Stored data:
↓↓↓

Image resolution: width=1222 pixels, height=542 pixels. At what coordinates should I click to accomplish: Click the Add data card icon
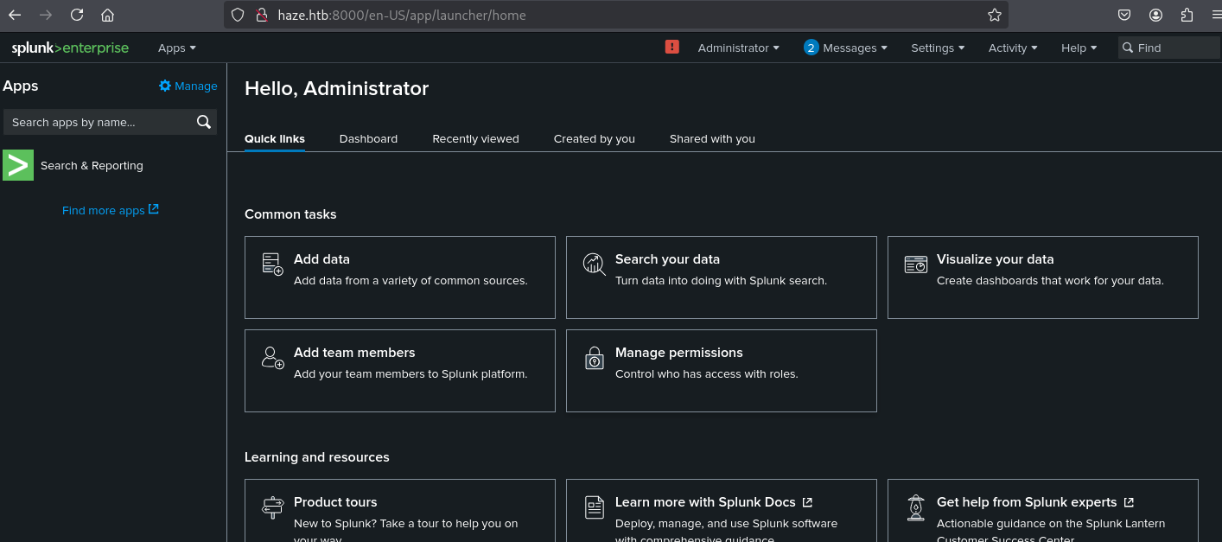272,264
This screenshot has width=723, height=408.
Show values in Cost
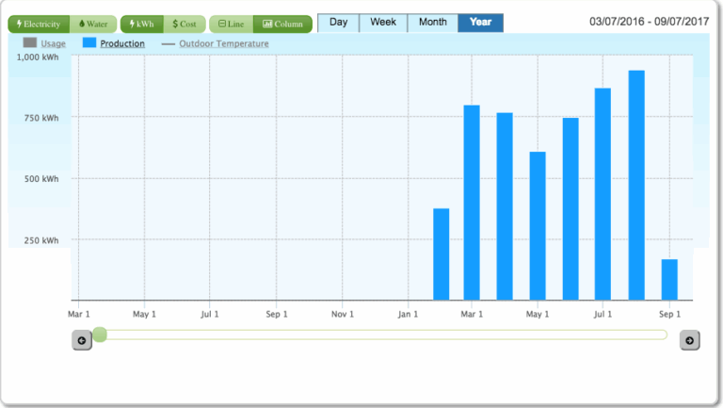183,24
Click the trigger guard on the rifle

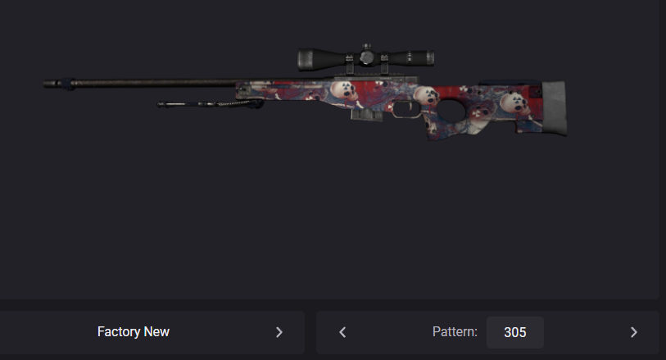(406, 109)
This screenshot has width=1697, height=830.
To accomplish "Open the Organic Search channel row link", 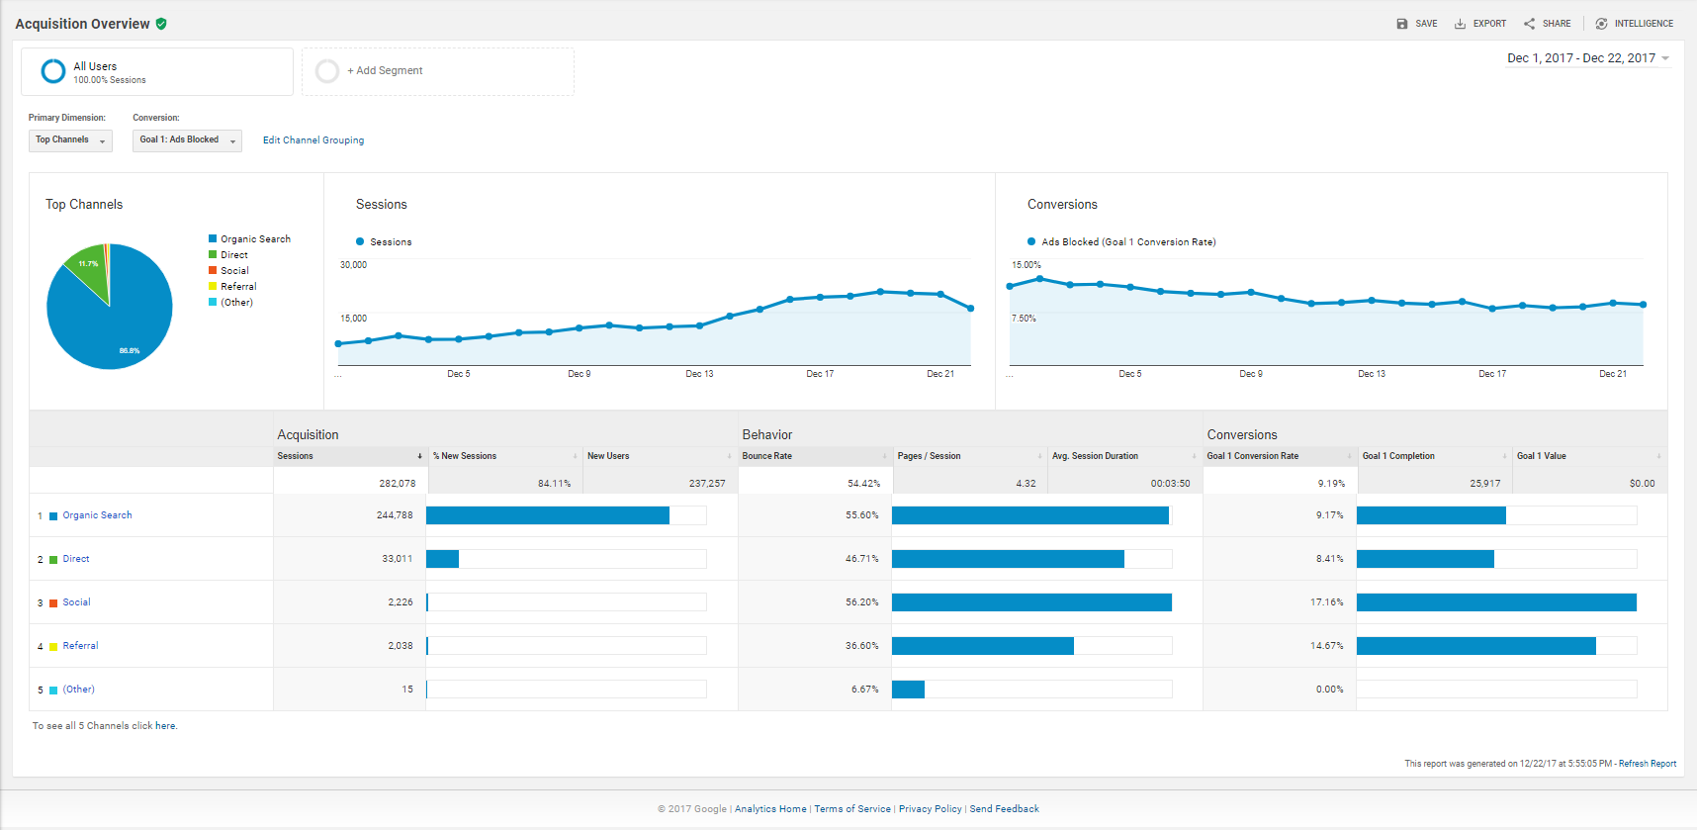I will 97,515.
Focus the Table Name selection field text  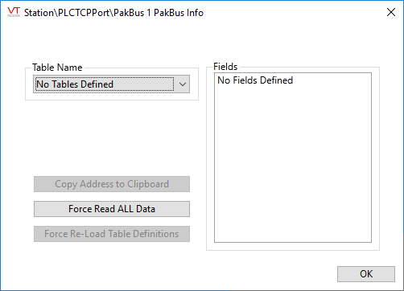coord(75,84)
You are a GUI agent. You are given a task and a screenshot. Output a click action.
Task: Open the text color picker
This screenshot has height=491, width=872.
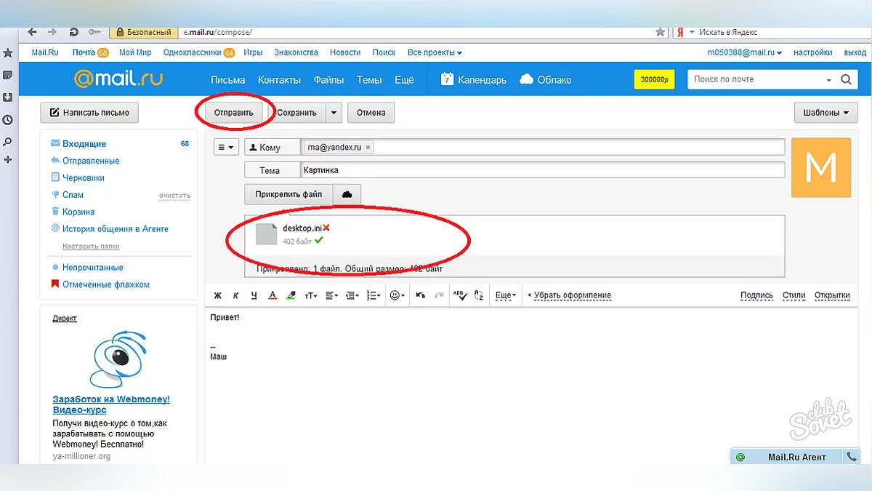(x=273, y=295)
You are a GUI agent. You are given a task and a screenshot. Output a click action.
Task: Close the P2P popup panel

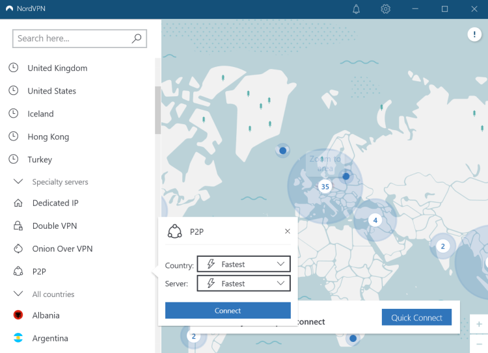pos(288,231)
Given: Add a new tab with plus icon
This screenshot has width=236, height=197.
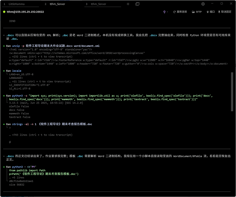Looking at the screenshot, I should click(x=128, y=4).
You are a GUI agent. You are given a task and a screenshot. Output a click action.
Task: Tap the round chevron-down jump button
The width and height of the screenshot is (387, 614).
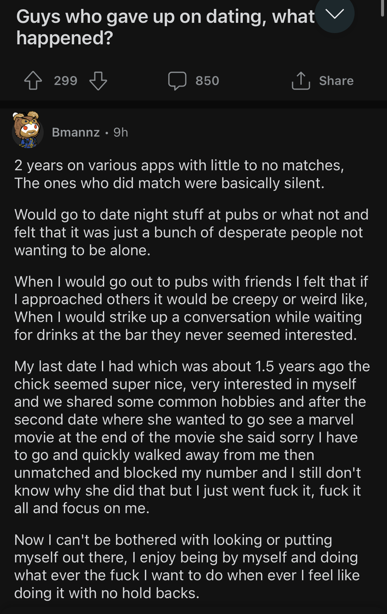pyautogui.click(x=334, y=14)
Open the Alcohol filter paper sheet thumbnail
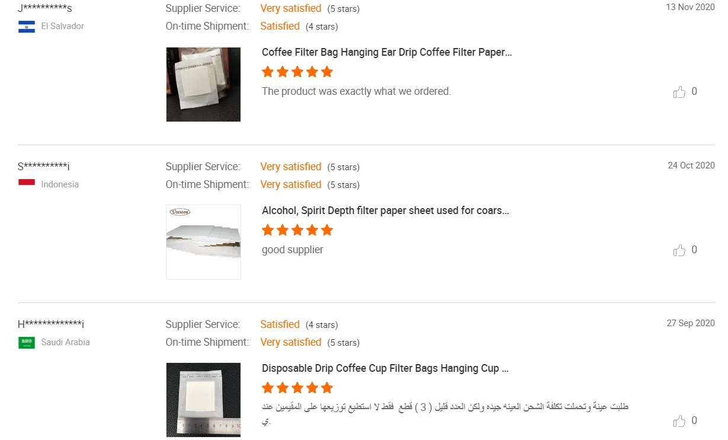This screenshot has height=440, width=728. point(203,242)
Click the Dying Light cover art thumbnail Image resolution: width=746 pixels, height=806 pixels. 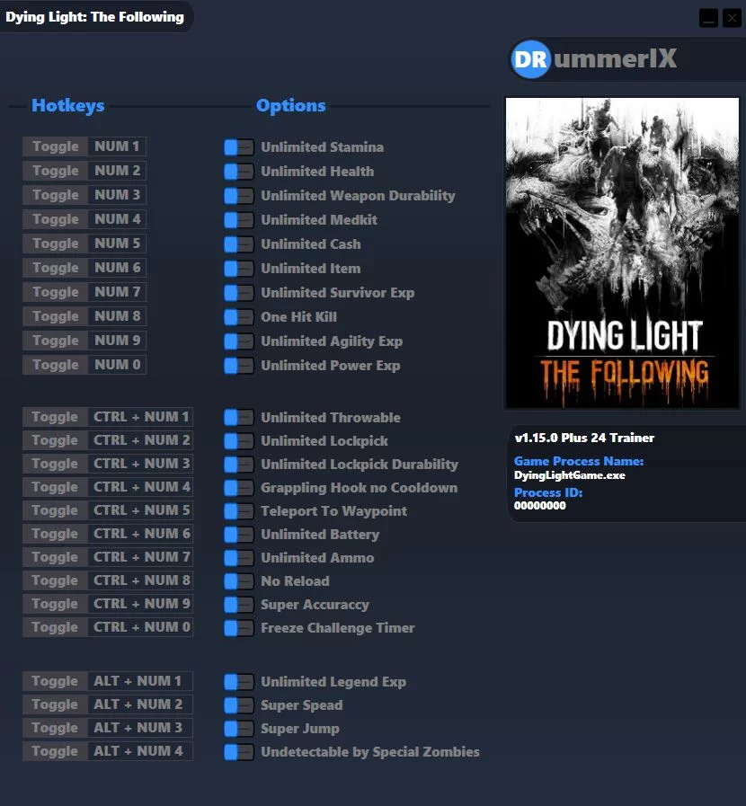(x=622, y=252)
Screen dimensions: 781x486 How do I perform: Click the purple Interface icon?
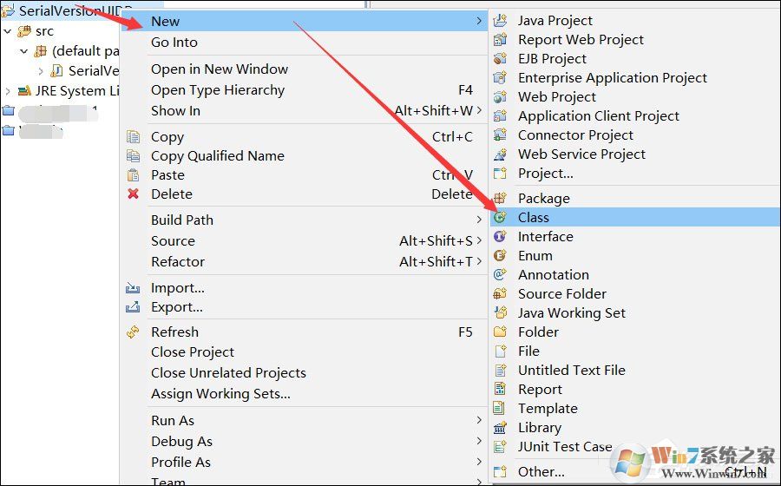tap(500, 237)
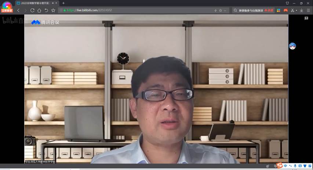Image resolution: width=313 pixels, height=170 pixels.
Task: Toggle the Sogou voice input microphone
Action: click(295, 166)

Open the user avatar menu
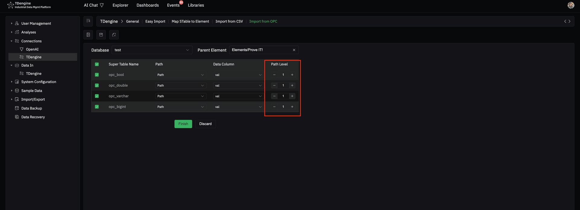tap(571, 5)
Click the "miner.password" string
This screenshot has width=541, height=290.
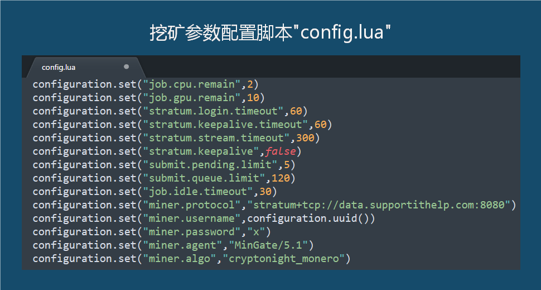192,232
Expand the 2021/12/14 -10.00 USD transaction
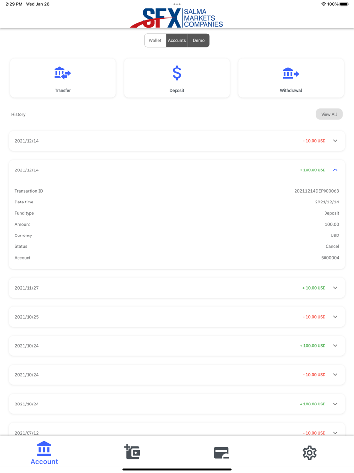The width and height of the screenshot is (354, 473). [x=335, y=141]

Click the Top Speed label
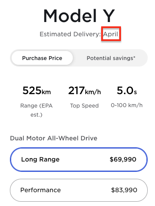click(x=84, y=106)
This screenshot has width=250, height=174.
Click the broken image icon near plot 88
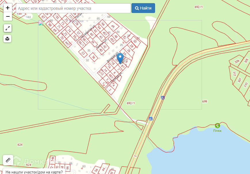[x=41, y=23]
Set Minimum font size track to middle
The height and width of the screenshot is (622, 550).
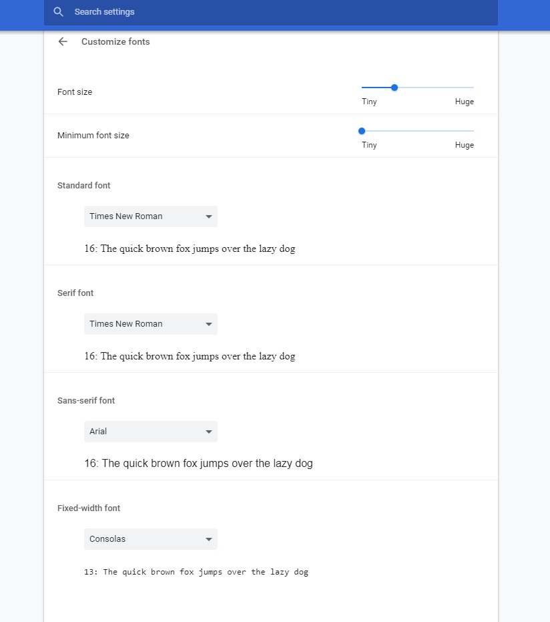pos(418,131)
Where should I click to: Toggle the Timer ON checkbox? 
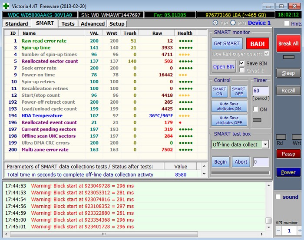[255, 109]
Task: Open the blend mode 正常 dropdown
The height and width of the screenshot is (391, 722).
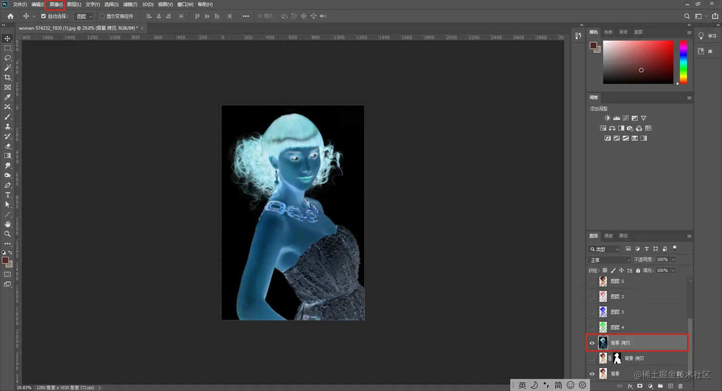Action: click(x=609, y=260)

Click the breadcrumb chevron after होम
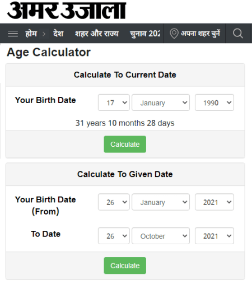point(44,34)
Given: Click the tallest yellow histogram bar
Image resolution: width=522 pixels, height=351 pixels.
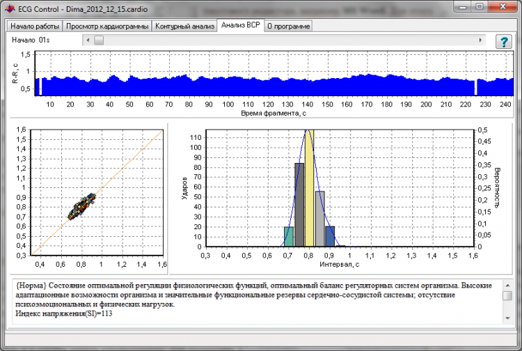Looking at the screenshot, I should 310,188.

↑↑↑

• **What to do**: Give an exact copy of the line containing "Set Minimum font size track to middle" and every line after it through the end of the entries. Pictures are to be dropped.

• **Problem solution**:
Set Minimum font size track to middle
The height and width of the screenshot is (622, 550).
pos(418,131)
Where should I click to: Toggle the Timer ON checkbox? 
[255, 109]
Task: Open the blend mode 正常 dropdown
The height and width of the screenshot is (391, 722).
Action: click(x=609, y=260)

Click the breadcrumb chevron after होम
point(44,34)
Given: Click the tallest yellow histogram bar
Image resolution: width=522 pixels, height=351 pixels.
Looking at the screenshot, I should 310,188.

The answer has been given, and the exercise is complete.